We were at the last/first car of the train, and the agitated man banged on the door of the conductor’s booth. He was threatening to hurt the conductor as retaliation for the delay. He said we all took him for a fool; but now he was going to show everybody who’s boss.

We were scared shitless, moving on from low-level anxiety to quiet desperate panic. And if somebody pulled the emergency break, we might have been stuck there for a good while longer.

A few of the men made eye contact with each other, as if wordlessly communicating whether they were going to have to take this guy down. Meanwhile, the agitated man was standing right in front of me screaming at the top of his lungs at the people in the train—and to the imaginary person just outside our eyeshot—making generalized threats of violence and punching into the air.

As I sat there motionless, my eyes frozen on the same paragraph it had been on since this entire thing began, I realized it was nothing personal. He could end up suddenly punching me in the face or pulling out a knife or whatnot. But he could just as well do it to anyone else, such as the conductor who briefly stuck his head out of his booth and then quickly retreated.

The train suddenly moved again, but the agitated man was still not happy. He believed that this was a dirty trick pulled by the conductor to make him look like a fool.
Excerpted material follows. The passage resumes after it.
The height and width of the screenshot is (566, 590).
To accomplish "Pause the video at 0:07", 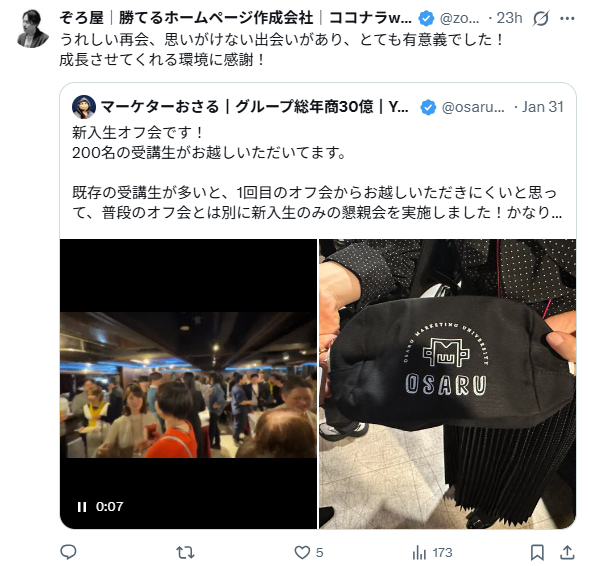I will click(82, 507).
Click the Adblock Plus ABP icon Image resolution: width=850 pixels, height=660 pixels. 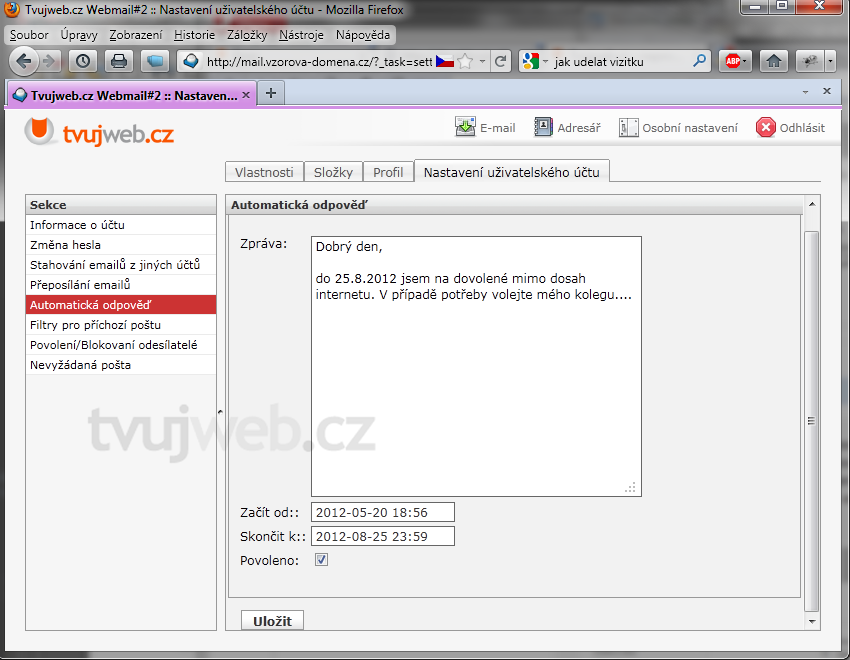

So he continued to scream and yell and threaten retaliation.

Finally, we reached the stop before my destination. Some of us were hovering; wondering if we should run out of the car (regardless if it was our stop or not), or stay while the agitated man left the train. The agitated man looked unsure if he should go or stay as well. He looked almost nostalgic for this moment he shared with all of us, this moment in which we were all brought so close together.

But he left; and I stayed.

I was numb. Some of the passengers looked at each other in shock.

About 15 minutes later I arrived to work, still numb.